Sin la misa no podemos vivir
Sin la misa no podemos vivir

Algunos pastores se han incomodado profundamente ante la petición justa y respetuosa de muchos fieles cristianos, que en México y varios países del mundo han suplicado que vuelva a celebrarse en público la misa

En el año 2003 el gran pontífice Juan Pablo II escribió un hermoso documento que tituló Ecclesia de Eucharistia, en el retomaba el impresionante testimonio de los 49 mártires de Abitinia de inicios del S. IV, cuando privados, bajo pena de muerte, por el emperador romano de asistir al culto católico, continuaron acudiendo en secreto. Fueron hallados en la misa y martirizados. Y ellos dieron la razón de su desobediencia: “Sin la eucaristía no podemos vivir”. La misa valía para ellos más que la vida física, y si era preciso exponer la vida e incluso perderla, bien valía la pena, pues la eucaristía era la fuerza y razón de su vida, el alimento sin el cual no podían vivir y sin el que esta vida no valía la pena.
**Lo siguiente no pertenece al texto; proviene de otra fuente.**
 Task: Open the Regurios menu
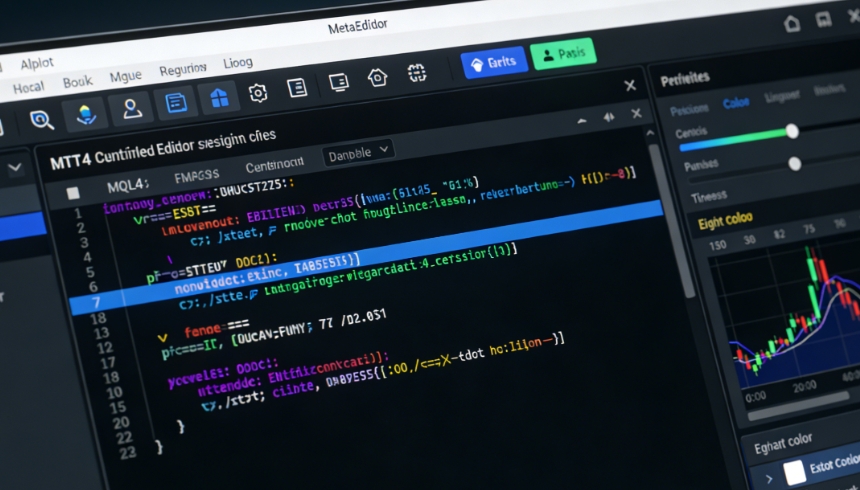(x=182, y=71)

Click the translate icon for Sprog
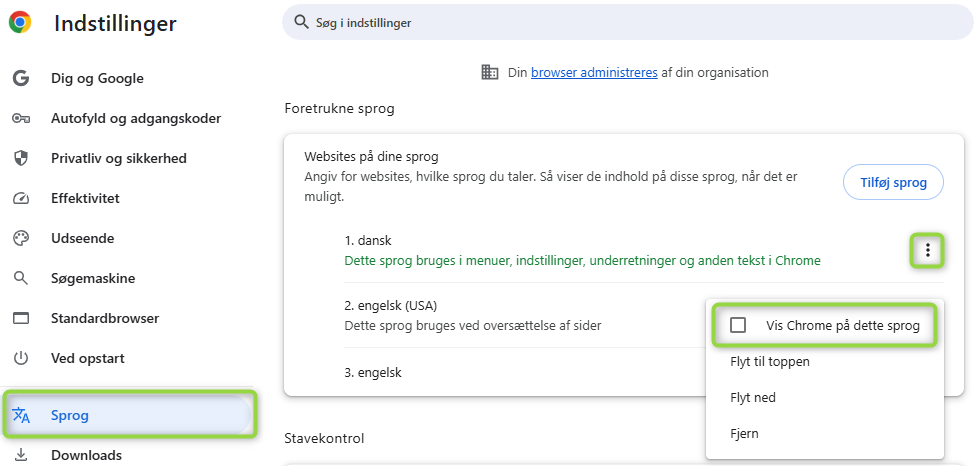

Bien dice el dicho que “no hay mal que por bien no venga”, y muchos cristianos que habían caído en la rutina, en una especie de modorra espiritual, al carecer ahora de la participación física de la santa misa han vuelto a valorarla, a echarla de menos y a tener verdadera hambre y sed de Dios. A sentir que realmente la eucaristía es el centro y culmen de la vida cristiana y que sin ella no pueden vivir.
Algunos pastores se han incomodado profundamente ante la petición justa y respetuosa de muchos fieles cristianos, que en México y varios países del mundo han suplicado que vuelva a celebrarse en público la misa, aceptando que se guarden las debidas disposiciones de salud que pida la autoridad. Algunos ministros que se han sentido cuestionados o retados en su autoridad han enfatizado que la misa no es la única manera de relacionarnos con el Señor, y es verdad; también la Palabra divina, la oración en familia y personal, la práctica de la caridad y otros medios espirituales nos acercan a Dios, pero cierto es también que ninguna de estas opciones tiene la grandeza, la riqueza y la profundidad de la eucaristía.
La eucaristía nos une íntimamente con Cristo, y, de un modo misterioso, nos transforma en Él; nos une íntimamente con la Santísima Trinidad y con todos los miembros vivos del Cuerpo místico de Cristo.
La eucaristía borra del alma los pecados veniales; preserva de los pecados futuros, es prenda inestimable de la futura gloria. La eucaristía, dignamente recibida, santifica el cuerpo mismo del que comulga y confiere al que la recibe dignamente el derecho a la resurrección gloriosa de su cuerpo. Decía muy bien Juan Pablo II, un hombre profundamente enamorado de la eucaristía: “Su eficacia santificadora es enorme, puesto que no solamente confiere la gracia en cantidad muy superior a la de cualquier otro sacramento, sino que nos da y une íntimamente a la persona adorable de Cristo, manantial y fuente de la misma gracia. Una sola comunión bien hecha, bastaría, sin duda alguna, para elevar un alma a la más encumbrada santidad”.